For Friends and Loved Ones: How to be Supportive

 

As the friend or loved one of a homicide survivor, you are probably very familiar with the challenges faced by those who must live with the reality of homicide in their lives. When a homicide remains unsolved, the lack of information and lack of an appropriate criminal justice response greatly complicates the process of grieving and living with the homicide. The survivor’s desire to discuss the homicide may come and go or change over the years and it is not always easy to know how to be supportive.

 

When an unsolved case gets new attention it may seem as if the crime happened yesterday. Old feelings may rush back and memories of the immediate aftermath of the crime may return.

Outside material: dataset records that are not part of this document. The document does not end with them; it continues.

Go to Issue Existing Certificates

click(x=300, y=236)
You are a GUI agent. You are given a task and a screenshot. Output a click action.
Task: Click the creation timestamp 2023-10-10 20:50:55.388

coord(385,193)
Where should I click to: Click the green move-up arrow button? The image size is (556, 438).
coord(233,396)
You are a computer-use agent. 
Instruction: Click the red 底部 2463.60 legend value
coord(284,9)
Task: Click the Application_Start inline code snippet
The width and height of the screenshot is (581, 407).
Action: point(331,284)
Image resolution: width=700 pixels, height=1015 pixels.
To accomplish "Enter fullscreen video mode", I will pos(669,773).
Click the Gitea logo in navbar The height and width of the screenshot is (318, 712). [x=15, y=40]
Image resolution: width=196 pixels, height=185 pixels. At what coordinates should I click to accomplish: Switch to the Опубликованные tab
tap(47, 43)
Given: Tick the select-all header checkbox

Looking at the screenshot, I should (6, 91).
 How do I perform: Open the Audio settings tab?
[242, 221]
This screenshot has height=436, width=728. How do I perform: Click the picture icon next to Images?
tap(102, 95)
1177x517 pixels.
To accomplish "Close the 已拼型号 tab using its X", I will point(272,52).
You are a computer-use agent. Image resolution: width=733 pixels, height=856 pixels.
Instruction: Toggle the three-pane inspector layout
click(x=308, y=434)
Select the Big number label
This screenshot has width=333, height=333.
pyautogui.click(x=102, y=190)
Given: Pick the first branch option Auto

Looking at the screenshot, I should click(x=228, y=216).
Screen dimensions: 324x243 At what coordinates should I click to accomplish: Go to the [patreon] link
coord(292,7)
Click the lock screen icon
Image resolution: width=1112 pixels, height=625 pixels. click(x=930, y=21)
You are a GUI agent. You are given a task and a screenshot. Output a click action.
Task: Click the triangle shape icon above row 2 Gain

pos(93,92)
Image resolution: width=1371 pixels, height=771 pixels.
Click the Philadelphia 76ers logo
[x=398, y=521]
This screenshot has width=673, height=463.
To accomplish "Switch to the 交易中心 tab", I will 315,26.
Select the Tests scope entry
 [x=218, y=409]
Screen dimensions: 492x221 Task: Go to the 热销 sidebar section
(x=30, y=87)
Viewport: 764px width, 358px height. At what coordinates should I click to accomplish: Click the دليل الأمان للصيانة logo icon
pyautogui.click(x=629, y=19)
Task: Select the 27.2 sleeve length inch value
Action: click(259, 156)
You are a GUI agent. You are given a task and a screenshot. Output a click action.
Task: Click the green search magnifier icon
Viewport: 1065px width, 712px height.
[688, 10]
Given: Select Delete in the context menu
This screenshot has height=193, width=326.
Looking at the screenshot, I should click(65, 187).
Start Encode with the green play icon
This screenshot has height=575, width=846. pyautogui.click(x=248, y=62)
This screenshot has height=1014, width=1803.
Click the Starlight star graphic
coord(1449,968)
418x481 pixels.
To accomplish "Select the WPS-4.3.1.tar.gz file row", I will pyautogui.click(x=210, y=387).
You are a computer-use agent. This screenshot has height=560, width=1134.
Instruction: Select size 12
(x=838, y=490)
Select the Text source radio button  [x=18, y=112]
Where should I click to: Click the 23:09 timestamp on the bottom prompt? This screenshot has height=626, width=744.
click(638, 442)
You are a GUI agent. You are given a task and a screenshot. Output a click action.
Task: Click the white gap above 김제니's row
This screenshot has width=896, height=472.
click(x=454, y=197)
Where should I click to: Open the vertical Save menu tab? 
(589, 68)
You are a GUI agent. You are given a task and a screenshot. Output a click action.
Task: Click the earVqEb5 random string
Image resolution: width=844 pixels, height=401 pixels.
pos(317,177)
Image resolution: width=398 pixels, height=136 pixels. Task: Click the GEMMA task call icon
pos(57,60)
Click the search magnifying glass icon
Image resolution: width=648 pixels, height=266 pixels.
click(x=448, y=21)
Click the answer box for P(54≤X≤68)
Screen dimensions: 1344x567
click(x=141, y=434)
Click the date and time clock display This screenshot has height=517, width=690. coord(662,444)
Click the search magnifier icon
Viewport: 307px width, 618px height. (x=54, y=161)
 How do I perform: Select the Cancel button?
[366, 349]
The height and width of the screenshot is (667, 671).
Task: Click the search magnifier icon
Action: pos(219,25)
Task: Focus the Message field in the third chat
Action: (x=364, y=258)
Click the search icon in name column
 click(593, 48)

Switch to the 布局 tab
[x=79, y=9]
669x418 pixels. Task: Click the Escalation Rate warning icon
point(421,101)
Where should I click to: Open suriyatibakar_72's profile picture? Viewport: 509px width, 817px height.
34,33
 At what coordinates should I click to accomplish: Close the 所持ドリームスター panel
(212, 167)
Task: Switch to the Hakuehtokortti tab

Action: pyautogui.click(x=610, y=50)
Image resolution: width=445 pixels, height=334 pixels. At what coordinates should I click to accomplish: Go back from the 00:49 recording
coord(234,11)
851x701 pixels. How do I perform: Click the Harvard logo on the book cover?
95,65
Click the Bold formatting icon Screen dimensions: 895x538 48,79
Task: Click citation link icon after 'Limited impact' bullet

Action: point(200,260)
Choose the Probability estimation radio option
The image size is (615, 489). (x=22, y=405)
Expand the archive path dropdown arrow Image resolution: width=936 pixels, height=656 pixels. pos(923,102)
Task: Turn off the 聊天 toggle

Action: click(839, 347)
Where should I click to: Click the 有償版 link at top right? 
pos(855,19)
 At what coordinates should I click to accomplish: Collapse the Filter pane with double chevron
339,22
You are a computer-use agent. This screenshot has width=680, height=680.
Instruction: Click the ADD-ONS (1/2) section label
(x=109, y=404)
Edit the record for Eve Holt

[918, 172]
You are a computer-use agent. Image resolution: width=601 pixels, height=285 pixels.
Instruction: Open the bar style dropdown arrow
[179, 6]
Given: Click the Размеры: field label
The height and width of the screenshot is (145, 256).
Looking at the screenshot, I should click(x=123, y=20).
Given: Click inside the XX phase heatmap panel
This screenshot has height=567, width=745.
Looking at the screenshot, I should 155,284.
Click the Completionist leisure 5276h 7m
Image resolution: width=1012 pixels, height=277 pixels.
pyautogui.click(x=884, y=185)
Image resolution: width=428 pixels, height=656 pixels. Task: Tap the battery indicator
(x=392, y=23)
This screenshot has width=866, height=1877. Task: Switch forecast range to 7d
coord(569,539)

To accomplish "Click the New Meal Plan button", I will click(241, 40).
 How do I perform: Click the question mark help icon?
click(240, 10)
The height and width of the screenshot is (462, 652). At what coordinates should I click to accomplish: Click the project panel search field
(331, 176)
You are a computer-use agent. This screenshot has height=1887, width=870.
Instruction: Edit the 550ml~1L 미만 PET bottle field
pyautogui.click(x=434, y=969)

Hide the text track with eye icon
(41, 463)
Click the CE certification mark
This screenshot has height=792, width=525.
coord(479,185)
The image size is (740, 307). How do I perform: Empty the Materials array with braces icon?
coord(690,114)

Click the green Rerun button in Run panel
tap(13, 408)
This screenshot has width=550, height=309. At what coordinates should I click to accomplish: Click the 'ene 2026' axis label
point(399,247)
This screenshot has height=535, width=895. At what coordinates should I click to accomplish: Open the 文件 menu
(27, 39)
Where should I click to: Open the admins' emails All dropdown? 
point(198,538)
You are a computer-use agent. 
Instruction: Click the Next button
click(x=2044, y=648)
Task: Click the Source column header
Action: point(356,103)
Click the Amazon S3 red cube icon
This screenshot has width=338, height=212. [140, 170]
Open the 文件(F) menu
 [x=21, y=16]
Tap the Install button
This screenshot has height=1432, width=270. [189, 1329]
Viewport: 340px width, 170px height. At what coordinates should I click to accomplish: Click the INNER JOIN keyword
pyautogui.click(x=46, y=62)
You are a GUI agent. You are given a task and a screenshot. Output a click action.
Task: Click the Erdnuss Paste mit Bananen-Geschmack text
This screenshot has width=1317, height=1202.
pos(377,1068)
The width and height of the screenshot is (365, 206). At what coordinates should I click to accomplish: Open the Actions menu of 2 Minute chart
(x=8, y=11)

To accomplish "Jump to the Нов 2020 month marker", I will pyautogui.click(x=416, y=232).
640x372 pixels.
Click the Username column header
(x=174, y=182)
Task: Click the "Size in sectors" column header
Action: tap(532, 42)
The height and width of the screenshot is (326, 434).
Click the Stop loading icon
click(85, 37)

The survivor may feel dread, anxiety and sadness. Many survivors find they must cope with trauma and feelings that they thought they had resolved. This can cause guilt, as he or she might wonder why something that they thought should be good news is producing difficult feelings. You can help support your loved one by reassuring him or her that this reaction is common to people in this situation. Optimism about a case lead cannot erase years of grief or the experience of trauma that the homicide evokes.

 

As someone affected by the homicide, you may be feeling the same thing. It can be hard to know what to say or how to help. You might even be frustrated with how your loved one is reacting. There are some things you can do to help.

 

What You Can Do

 

  • Be a good listener if your loved one wants to talk. You don’t have to have all the answers. You will make a difference just by making it clear that he or she is not alone.
  • Do not criticize or try to manage your friend’s reactions.
  • If there is media attention, help your friend identify a person who can act as a representative if he or she does not want to interact with the media. You can educate yourself (and your loved one) by reading Tips for Interacting with the Media on this website.
  • People who have gone through this experience report that focusing on short-term goals and personal strengths helps them cope. Remind your friend of his or her strengths and abilities.
  • Realize that one reaction to trauma is difficulty focusing. Be patient. Support your loved one in maintaining a routine and making decisions so he or she can regain a sense of control over daily life.
  • Be supportive of any efforts to obtain services or professional help, such as counseling. Offer to help identify sources of support and services. Read the Victims Rights and Services section for more information.
  • Offer to babysit or to take care of pets on days the case requires the survivor to be away from home (such as court hearings, etc.).
  • Offer to go with your friend to attend court proceedings. Your loved one will appreciate having someone to help locate the room and to wait with if the proceedings are delayed.

 

Take care of yourself, realizing that you have been affected by the homicide, as well. You will be better able to help your loved one if you are dealing with your own feelings in a healthy way.